* Begin The data *

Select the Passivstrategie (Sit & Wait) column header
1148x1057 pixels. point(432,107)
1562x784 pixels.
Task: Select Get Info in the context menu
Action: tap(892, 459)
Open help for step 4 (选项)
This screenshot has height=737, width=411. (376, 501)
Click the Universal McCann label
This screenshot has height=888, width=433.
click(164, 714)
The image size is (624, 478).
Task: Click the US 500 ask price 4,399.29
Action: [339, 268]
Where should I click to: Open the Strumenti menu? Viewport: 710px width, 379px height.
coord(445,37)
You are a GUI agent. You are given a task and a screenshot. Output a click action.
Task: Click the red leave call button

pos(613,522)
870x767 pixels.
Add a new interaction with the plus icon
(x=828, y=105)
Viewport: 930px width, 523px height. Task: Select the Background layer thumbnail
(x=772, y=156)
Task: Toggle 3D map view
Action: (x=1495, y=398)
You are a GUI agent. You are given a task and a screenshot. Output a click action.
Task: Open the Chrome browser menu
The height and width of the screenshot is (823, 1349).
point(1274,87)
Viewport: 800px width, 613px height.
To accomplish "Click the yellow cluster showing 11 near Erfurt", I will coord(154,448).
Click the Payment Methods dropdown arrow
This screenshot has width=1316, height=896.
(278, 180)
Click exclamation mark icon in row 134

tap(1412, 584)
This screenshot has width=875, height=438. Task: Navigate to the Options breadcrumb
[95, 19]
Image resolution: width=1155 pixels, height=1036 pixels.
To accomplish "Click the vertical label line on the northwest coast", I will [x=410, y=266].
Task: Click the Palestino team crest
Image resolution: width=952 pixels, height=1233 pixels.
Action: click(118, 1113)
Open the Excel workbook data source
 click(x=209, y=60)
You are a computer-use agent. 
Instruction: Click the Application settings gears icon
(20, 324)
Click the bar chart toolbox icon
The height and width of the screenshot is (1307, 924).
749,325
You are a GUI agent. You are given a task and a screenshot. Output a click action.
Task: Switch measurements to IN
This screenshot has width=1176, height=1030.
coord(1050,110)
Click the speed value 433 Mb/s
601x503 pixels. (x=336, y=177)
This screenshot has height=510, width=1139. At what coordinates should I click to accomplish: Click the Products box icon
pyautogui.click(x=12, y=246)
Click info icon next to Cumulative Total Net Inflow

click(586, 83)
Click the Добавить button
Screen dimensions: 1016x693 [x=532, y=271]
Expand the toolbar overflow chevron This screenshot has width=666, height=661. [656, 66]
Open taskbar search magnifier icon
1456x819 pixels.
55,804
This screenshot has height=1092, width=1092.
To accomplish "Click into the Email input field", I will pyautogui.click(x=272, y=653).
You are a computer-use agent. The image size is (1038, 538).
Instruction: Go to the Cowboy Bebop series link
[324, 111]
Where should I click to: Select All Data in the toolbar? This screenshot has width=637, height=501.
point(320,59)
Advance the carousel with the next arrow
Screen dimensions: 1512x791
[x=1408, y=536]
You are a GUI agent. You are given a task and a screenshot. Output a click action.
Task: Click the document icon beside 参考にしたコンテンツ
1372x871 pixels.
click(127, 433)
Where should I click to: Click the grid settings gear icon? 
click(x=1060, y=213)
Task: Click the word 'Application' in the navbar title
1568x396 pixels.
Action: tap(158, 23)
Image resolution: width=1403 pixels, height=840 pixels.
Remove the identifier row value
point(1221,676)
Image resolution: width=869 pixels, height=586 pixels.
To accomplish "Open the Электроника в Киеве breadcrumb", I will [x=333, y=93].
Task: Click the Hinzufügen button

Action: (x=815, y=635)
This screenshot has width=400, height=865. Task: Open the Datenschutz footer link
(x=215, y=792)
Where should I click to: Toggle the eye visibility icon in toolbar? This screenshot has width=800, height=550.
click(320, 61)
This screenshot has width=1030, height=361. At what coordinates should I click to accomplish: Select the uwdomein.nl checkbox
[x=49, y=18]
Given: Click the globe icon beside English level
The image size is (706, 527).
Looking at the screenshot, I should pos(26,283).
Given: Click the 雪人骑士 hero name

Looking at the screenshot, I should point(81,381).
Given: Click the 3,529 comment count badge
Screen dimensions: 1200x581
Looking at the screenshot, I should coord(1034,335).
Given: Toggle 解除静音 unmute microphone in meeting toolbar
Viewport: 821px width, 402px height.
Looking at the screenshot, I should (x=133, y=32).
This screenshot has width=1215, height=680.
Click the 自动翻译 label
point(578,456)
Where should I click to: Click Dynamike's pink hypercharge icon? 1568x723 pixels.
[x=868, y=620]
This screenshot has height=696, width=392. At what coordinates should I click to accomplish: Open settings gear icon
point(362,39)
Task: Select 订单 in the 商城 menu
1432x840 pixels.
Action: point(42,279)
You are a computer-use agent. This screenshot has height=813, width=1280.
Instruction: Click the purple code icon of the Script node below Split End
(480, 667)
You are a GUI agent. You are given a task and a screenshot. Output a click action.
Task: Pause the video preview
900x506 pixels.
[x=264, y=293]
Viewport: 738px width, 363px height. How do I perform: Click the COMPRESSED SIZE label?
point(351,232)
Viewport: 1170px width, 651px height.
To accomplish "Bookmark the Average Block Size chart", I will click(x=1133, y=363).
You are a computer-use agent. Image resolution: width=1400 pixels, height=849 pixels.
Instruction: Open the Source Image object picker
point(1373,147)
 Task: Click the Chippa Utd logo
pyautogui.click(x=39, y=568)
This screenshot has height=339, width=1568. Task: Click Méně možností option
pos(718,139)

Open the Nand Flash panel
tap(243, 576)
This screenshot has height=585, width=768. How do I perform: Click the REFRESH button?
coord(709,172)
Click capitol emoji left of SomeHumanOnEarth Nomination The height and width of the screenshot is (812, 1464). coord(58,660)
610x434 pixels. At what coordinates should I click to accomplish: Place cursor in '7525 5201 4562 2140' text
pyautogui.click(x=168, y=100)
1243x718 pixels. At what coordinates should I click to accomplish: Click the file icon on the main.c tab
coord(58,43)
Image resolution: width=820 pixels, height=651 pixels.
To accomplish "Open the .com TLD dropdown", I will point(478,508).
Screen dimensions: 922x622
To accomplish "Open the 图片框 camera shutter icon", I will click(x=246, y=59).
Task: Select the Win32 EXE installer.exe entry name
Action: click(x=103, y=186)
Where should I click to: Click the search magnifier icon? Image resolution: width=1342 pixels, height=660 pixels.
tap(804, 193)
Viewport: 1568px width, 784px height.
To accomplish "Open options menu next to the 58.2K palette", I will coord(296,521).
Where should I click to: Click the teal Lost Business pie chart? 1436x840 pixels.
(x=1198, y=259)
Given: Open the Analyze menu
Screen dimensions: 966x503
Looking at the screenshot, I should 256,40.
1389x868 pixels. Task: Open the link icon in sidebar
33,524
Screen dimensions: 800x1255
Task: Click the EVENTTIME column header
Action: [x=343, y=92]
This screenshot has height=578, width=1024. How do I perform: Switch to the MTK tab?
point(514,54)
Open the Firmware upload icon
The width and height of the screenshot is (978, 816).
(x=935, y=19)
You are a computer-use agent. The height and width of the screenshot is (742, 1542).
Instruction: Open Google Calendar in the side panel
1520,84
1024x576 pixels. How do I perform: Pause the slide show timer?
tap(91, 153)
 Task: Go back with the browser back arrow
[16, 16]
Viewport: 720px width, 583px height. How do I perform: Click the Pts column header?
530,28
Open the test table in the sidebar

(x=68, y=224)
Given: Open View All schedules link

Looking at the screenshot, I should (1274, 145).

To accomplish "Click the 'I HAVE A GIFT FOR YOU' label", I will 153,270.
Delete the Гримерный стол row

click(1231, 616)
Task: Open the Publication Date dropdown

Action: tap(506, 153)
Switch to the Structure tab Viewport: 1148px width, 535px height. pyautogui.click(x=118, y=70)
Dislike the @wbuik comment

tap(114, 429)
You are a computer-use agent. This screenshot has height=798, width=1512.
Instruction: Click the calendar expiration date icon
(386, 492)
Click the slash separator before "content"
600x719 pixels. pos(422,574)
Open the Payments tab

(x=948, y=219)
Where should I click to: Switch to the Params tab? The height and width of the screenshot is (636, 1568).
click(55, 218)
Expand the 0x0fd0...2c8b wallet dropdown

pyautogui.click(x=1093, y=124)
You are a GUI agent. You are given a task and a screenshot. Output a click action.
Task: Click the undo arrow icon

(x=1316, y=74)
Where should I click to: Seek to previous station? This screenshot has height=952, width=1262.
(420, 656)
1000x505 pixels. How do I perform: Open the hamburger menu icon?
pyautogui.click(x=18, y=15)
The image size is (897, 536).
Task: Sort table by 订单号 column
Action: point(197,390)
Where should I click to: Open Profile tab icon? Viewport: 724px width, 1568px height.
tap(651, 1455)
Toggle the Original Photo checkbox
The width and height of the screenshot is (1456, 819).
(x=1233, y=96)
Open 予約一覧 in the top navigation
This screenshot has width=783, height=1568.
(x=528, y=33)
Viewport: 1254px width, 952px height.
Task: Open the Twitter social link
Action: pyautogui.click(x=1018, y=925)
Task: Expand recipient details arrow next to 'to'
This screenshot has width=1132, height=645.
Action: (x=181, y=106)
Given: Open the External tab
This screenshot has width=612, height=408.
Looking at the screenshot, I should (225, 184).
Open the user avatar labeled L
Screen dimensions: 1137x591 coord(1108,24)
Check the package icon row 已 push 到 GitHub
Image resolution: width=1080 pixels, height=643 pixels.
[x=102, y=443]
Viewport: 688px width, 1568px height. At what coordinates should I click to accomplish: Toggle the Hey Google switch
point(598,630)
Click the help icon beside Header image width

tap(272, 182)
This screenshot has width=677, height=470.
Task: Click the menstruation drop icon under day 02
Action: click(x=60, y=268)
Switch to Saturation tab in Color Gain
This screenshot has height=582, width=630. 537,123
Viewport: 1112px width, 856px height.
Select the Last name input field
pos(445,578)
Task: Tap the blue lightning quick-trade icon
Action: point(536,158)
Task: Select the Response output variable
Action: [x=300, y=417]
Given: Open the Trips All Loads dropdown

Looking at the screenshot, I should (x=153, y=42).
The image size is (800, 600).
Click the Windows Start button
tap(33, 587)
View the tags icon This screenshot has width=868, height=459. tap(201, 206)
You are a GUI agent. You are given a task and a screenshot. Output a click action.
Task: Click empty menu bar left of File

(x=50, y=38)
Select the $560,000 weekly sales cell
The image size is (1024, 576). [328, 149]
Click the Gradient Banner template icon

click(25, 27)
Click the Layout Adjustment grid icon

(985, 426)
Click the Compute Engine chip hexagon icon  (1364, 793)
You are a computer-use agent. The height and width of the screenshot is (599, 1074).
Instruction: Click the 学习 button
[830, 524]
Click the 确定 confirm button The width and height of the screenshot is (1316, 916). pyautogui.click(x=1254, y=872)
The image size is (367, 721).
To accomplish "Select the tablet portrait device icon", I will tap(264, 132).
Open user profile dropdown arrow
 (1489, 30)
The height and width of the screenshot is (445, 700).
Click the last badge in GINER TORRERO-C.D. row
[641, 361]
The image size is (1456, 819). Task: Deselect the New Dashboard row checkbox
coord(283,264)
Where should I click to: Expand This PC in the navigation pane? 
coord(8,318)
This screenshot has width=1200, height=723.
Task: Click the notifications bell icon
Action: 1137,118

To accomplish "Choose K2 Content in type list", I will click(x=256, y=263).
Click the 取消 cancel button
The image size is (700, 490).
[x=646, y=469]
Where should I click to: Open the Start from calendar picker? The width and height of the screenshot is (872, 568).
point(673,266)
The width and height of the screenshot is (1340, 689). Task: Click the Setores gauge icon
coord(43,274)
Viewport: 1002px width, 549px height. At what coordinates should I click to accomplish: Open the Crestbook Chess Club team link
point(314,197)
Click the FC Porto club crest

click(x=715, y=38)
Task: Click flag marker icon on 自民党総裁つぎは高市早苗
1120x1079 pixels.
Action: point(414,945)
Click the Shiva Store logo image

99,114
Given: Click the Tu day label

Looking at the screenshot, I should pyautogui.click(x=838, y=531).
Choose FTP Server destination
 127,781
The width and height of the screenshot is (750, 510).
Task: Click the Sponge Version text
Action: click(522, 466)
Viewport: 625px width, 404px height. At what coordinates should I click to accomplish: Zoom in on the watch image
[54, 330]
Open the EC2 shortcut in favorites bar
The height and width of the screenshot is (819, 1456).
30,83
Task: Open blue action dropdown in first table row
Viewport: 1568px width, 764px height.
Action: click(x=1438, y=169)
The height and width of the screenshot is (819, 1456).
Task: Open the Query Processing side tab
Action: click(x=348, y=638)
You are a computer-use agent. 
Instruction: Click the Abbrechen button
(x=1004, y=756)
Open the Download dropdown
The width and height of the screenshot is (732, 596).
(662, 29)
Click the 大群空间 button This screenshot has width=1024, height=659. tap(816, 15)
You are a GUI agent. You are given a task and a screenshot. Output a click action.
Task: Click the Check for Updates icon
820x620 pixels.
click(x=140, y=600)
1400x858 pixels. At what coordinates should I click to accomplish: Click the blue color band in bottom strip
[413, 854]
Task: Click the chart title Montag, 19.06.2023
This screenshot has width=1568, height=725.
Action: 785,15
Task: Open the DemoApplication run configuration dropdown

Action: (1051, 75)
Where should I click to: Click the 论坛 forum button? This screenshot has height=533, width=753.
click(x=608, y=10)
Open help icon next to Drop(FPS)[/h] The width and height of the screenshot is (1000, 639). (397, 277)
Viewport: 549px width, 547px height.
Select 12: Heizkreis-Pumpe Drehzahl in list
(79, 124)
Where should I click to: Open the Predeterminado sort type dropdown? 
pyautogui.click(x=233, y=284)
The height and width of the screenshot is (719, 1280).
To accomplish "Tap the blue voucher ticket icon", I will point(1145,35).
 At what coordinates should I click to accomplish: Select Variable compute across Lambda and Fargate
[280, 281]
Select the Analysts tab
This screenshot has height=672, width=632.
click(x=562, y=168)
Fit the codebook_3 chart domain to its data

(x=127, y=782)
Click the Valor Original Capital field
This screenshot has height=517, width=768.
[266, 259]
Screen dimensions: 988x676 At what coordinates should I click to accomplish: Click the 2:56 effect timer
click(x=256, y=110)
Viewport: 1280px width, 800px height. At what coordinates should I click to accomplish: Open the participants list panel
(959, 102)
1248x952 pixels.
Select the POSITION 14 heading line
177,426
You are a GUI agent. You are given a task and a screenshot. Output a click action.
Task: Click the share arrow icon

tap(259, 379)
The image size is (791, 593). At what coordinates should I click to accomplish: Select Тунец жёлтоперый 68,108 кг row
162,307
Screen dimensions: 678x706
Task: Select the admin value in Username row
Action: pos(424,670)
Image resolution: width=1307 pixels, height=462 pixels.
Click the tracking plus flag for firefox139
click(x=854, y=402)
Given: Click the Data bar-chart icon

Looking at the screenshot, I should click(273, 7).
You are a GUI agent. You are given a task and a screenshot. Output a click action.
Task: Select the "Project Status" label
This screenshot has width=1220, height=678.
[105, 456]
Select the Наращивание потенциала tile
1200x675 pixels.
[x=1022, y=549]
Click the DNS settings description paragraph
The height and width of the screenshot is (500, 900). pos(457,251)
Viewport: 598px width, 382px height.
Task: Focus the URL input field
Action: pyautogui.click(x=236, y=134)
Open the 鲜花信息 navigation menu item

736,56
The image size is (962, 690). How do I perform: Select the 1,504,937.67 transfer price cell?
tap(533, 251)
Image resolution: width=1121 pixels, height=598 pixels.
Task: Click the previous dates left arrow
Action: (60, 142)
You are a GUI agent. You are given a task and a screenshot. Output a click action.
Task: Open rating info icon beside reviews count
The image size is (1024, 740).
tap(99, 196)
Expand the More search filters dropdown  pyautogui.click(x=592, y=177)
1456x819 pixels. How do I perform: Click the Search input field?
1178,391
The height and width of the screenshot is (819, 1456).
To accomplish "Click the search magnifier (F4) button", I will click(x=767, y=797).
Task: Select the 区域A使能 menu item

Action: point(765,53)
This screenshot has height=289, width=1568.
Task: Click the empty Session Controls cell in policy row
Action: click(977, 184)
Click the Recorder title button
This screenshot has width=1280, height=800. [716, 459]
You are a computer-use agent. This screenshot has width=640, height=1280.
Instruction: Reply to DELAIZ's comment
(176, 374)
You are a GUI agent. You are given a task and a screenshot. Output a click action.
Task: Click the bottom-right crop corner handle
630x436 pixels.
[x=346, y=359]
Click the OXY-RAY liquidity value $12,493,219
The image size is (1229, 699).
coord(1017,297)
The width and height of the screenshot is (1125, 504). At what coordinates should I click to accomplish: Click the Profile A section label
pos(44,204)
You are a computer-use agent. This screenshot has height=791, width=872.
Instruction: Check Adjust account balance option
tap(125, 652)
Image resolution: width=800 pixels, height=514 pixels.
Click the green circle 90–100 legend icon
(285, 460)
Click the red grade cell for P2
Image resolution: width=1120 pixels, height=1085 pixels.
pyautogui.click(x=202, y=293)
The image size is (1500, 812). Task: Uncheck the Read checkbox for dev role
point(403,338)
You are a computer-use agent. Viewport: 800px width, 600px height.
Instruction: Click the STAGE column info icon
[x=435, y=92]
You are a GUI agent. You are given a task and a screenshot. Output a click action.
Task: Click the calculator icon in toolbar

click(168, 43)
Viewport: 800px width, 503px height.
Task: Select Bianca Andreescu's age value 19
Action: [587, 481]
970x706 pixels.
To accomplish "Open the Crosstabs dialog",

* End The data *

**The problem**
Starting with the line that contains "Lambda and Fargate" and going on through the line that contains "click(x=256, y=110)", rewrite those lines with "Select" replaced by "Choose" and everything else left the same.

**Written solution**
 At what coordinates should I click to accomplish: Choose Variable compute across Lambda and Fargate
[280, 281]
Choose the Analysts tab
This screenshot has height=672, width=632.
click(x=562, y=168)
Fit the codebook_3 chart domain to its data

(x=127, y=782)
Click the Valor Original Capital field
This screenshot has height=517, width=768.
[266, 259]
Screen dimensions: 988x676 At what coordinates should I click to accomplish: Click the 2:56 effect timer
click(x=256, y=110)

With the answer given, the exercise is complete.